* [TEXTE À ÉTUDIER]:
Après les milieux terrestre, naval et aérien, les oppositions se manifestent désormais dans l’espace extra-atmosphérique et le cyberespace. L’absence de frontière, la difficulté de désigner un agresseur autorisent toutes les audaces. La création des commandements de la cyberdéfense et de l’Espace témoigne, s’il en était besoin, de l’avènement de ces nouveaux champs de conflictualité dans les guerres d’aujourd’hui. La présentation du commandant de l’Espace vous permettra de mieux comprendre les enjeux de son domaine, la nature transverse de ses missions mais également les métiers et les perspectives de carrière qui s’offriront à certains d’entre vous.
La numérisation et la miniaturisation ont marqué l’évolution des systèmes d’armes au XXe siècle sans remettre profondément en cause ni la nature des équipements, ni les terrains d’affrontement qu’ils soient terrestre, naval ou aérien. Le développement continu des moyens de calculs, les progrès réalisés dans des domaines tels que ceux des nanotechnologies, de la biologie ou de l’Intelligence artificielle (IA) permettent d’entrevoir de nouvelles applications militaires : systèmes de drones, armes à énergie dirigée, augmentation des capacités du soldat. La conférence du Délégué général pour l’armement (DGA) vous apportera un éclairage sur la conception de nos futurs systèmes de défense et l’importance pour notre souveraineté du maintien d’une Base industrielle et technologique de défense (BITD) nationale.

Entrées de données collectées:
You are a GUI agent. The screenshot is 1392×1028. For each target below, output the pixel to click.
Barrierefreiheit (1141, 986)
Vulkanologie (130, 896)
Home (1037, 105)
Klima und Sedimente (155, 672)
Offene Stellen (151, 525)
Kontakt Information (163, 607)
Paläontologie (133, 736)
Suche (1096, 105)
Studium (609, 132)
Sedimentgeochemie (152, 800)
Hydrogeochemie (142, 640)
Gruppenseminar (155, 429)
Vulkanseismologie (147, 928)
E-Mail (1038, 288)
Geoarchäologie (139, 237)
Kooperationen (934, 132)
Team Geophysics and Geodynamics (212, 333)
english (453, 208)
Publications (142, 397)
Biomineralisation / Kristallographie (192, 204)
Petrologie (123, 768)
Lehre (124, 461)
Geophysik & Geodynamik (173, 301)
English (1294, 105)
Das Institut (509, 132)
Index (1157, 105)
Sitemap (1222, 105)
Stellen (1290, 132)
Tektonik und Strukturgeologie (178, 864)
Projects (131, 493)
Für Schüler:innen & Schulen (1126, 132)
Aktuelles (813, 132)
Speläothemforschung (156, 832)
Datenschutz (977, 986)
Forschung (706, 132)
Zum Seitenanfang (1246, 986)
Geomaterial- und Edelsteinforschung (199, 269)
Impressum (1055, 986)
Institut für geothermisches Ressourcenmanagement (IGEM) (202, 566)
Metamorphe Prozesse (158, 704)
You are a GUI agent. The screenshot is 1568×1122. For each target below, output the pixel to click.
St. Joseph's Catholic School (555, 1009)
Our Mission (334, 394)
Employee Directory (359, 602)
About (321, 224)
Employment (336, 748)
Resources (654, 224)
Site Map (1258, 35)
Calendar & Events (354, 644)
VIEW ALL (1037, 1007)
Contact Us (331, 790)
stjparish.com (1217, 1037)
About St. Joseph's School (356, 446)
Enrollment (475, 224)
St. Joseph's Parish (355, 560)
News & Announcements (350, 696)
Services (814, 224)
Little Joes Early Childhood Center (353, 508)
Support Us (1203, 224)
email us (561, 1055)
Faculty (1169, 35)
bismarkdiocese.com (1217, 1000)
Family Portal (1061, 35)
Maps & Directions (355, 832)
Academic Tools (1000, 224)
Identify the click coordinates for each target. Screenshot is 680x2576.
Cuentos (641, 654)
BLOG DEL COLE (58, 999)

* [CONSIGNES DE L'EXERCICE]:
1. D'après le texte sur la défense, quelles nouvelles applications militaires les progrès des moyens de calcul, des nanotechnologies, de la biologie et de l'IA permettent-ils d'entrevoir ?
2. Réécrivez sous forme de liste le paragraphe du texte sur la défense qui commence par « La numérisation et la miniaturisation », en conservant ses faits principaux.
3. Poursuivez le texte sur la défense à la suite de sa dernière phrase.

* [RÉPONSES]:
1. Les systèmes de drones, les armes à énergie dirigée et l'augmentation des capacités du soldat.

2.
- Au XXe siècle, la numérisation et la miniaturisation ont fait évoluer les systèmes d'armes sans bouleverser la nature des équipements ni les terrains d'affrontement (terrestre, naval, aérien).
- Les progrès des moyens de calcul, des nanotechnologies, de la biologie et de l'IA laissent entrevoir de nouvelles applications militaires : drones, armes à énergie dirigée, augmentation des capacités du soldat.
- La conférence du Délégué général pour l'armement (DGA) éclairera la conception des futurs systèmes de défense.
- Elle soulignera aussi l'importance, pour la souveraineté, du maintien d'une Base industrielle et technologique de défense (BITD) nationale.

3.
Le statut du militaire doit être expliqué et défendu. Il n’est pas figé et doit évoluer afin de suivre les mutations de la société : liberté d’expression des militaires, participation à la vie de la nation, travail des conjoints, rémunération… opérations en coalition, exercices multinationaux, programmes de défense en coopération… Toutes ces activités reposent sur un socle juridique qui les encadre et protège les protagonistes. Le ministère des Armées reste le principal investisseur de l’État, son budget doit être expliqué et défendu tout au long de l’année, et plus particulièrement lors de la préparation des lois de programmation militaire (LPM) et des lois de finance. L’intervention du Secrétaire général pour l’administration (SGA) lèvera le voile sur ces domaines indispensables au soutien de vos activités mais aussi à votre moral et à celui de vos familles.
Vos dernières années de lycéens et vos premières années dans l’enseignement supérieur ont été marquées par une crise sanitaire d’une ampleur inédite qui a renforcé l’utilisation des communications numériques et plus particulièrement des réseaux sociaux. Vous avez pu en mesurer tous les bienfaits, mais aussi toutes les limites. Aujourd’hui, vous n’êtes plus tout à fait les étudiants que vous étiez il y a encore quelques mois lorsque vous vous êtes engagés. Unis par la volonté de servir et de défendre votre pays, chacun de vos milieux ou domaines d’expertises a commencé à vous forger. Profitez de cette semaine pour aller à la rencontre des autres écoles.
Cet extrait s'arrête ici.